Rendu public ce mercredi, ce rapport fait suite à une pétition en ligne intitulée «Morts, violences et abus liés à la chasse : plus jamais ça !» déposée il y a un an sur le site du Sénat par Un jour un chasseur, collectif créé suite au décès de Morgan Keane, 25 ans, tué accidentellement en décembre 2020 par un chasseur alors qu’il coupait du bois devant chez lui à Calvignac, dans le Lot. Cette pétition devait atteindre la barre des 100 000 signatures dans un délai de six mois pour être étudiée par la Chambre haute. Or elle avait recueilli plus de 122 000 soutiens en deux mois seulement, déclenchant la première mission de contrôle du Sénat issue d’une telle procédure. Créée par les commissions des affaires économiques et des lois, cette mission composée de 19 sénateurs avait commencé ses travaux en décembre 2021.

«#MeToo de la chasse»

Premières auditionnées, Léa Jaillard, 28 ans, et Mila Sanchez, 27 ans, cofondatrices d’Un jour un chasseur, avaient expliqué que leur collectif recevait une vingtaine de témoignages par jour, révélant une «mise en danger permanente des ruraux» face aux chasseurs. Ces témoignages feraient état d’un sentiment d’insécurité et de peur, d’injures, de menaces, d’intrusions dans des propriétés privées, de blessures ou de mort d’animaux domestiques suite à des tirs, de balles perdues qui finissent dans des trains, des voitures en circulation ou des maisons, de plaintes refusées ou classées sans suite… Leur collectif, qu’elles qualifient de «#MeToo de la chasse», offrirait une «libération de la parole des victimes» et des «14 millions de ruraux non-chasseurs». Mais l’insécurité n’est pas le seul problème : «Au moins 4 millions d’armes de chasse sont en circulation en France, rappelle Léa Jaillard, et de telles armes sont parfois utilisées pour commettre des féminicides.»
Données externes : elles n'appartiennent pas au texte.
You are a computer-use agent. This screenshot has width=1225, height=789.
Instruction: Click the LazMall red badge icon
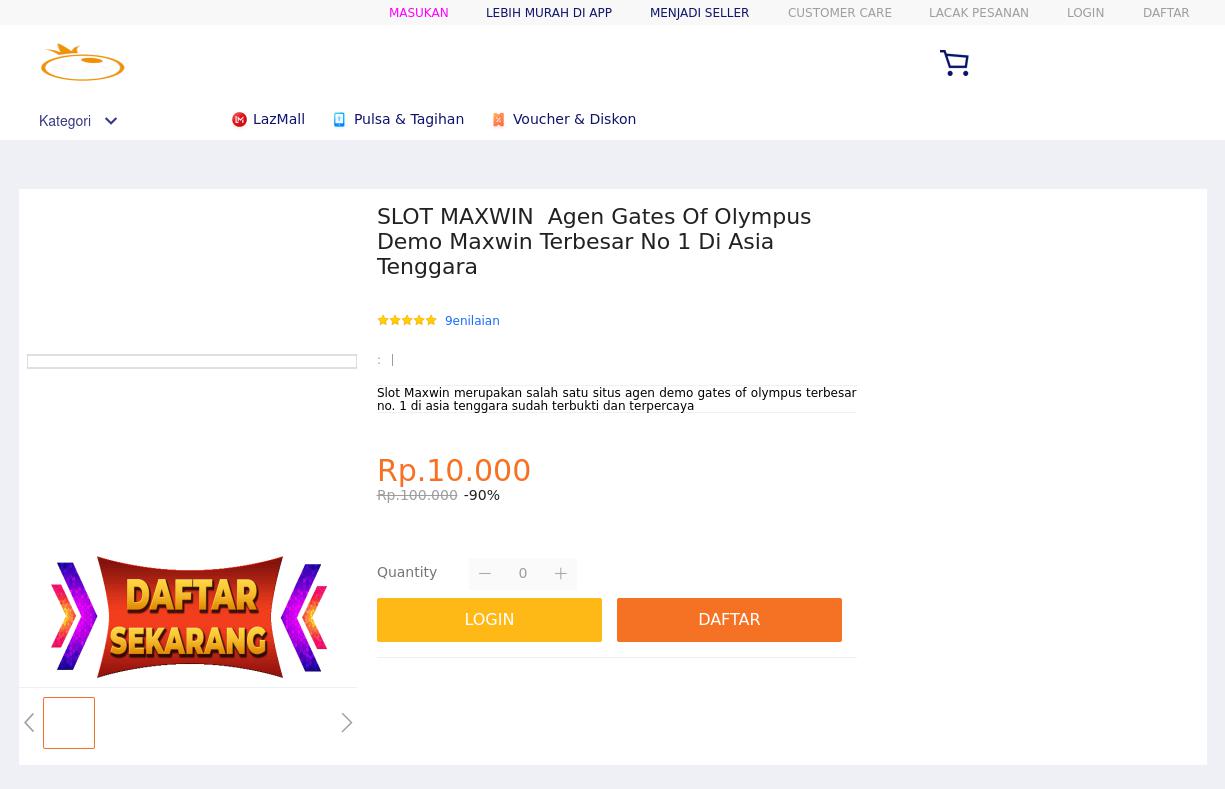[x=239, y=120]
Si la mission sénatoriale met abondamment en avant «des progrès spectaculaires en matière de sécurité», elle oublie de mentionner les 428 personnes mortes dans un contexte de chasse entre 1999 et 2021. Parmi les 30 propositions avancées par les sénateurs, aucune ne vise à limiter l’usage des carabines, dont les balles peuvent dépasser les 3 kilomètres de portée. Rien non plus sur des limites d’âge à la chasse, bien que le rapport cite le cas d’auteurs de tirs mortels âgés de 77, 81 et 102 ans. A l’autre bout de la pyramide, un garçon de 16 ans est mort en 2020 en manipulant son arme de chasse. Et en février 2022, dans le Cantal, une randonneuse de 25 ans était victime d’une balle perdue, tirée par une chasseuse de 17 ans. Comme le souligne Un jour un chasseur, «à 15 ans, on ne peut pas voter mais on peut chasser en étant accompagné».
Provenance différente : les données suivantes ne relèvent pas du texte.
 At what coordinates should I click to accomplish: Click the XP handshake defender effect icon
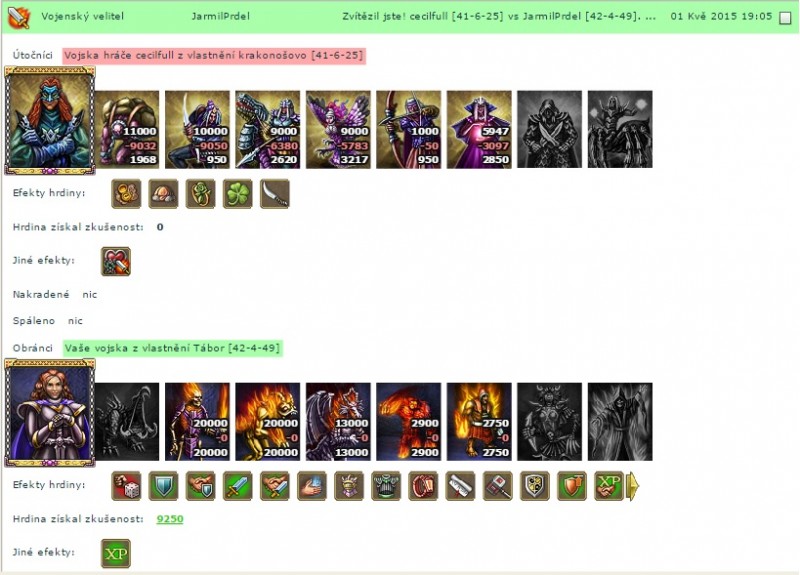point(609,486)
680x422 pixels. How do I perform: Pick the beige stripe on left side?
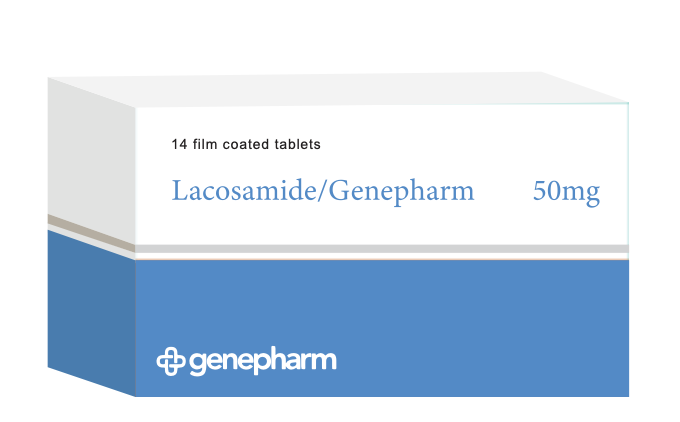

La frilosité de ce rapport n’a pas échappé à l’un des membres de la commission sénatoriale : «S’interroger sur la sécurité de la chasse, cela va forcément dans le bon sens, estime Daniel Salmon, sénateur écologiste d’Ille-et-Vilaine. Mais j’aurais aimé que l’on se penche sur l’ensemble des questions liées à la chasse et que les propositions aillent plus loin, notamment sur les jours sans chasse et les armes les plus dangereuses. Voilà notamment pourquoi notre groupe a voté contre ce rapport, contrairement aux autres formations politiques.»

«Un rapport indécent»

Selon un sondage Ipsos-One Voice de septembre 2021, près de la moitié des personnes résidant en zone rurale se disent opposées à la chasse, et 82 % des sondés se déclarent favorables à son interdiction deux jours par semaine et durant les vacances scolaires. Les mercredis et dimanches sans fusil figuraient en tête des demandes d’Un jour un chasseur. Mais Léa Jaillard n’est guère étonnée que de telles propositions aient été repoussées. «Notre objectif était surtout de porter le sujet de la sécurité à la chasse sur la scène politique. On peut choisir d’ignorer le problème, mais pas nier qu’il existe. De fait, ce rapport ne contient aucune mesure forte. Pis : il propose un délit d’entrave à la chasse !» L’une des trente propositions propose en effet d’introduire dans le code pénal un tel délit.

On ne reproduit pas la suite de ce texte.